• _What is needed_
The expected answer is every line from the material below that has the word "agent".
- Opening Delimiter -
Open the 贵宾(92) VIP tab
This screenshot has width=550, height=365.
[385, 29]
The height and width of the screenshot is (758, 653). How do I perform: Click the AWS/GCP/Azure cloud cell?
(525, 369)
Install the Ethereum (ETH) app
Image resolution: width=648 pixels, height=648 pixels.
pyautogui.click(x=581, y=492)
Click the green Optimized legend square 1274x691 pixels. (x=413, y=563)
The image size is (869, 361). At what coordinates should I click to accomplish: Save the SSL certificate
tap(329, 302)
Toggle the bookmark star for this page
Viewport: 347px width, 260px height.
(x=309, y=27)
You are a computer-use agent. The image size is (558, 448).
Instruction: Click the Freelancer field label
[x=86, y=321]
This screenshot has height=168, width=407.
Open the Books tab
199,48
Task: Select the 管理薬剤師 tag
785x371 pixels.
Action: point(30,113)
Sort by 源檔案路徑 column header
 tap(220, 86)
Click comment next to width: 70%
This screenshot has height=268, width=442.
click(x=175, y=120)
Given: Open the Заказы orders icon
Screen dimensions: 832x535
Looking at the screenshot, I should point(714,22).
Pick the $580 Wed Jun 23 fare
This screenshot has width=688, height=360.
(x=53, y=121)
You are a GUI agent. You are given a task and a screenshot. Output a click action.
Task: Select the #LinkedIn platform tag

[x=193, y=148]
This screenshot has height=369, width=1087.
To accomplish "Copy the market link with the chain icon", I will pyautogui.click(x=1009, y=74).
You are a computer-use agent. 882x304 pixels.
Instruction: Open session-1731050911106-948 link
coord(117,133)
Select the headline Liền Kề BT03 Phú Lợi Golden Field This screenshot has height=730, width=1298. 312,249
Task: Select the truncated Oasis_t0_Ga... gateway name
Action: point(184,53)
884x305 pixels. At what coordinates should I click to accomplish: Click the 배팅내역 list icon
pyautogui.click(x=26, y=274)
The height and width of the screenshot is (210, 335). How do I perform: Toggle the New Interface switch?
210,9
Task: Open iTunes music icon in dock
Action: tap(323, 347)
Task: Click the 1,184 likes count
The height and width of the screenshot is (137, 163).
- Closing Delimiter -
• _Answer space_
You are a computer-use agent. The image size is (558, 448).
You are a GUI agent. You are given a task and a screenshot. Output a click action.
You are a computer-use agent. 882x304 pixels.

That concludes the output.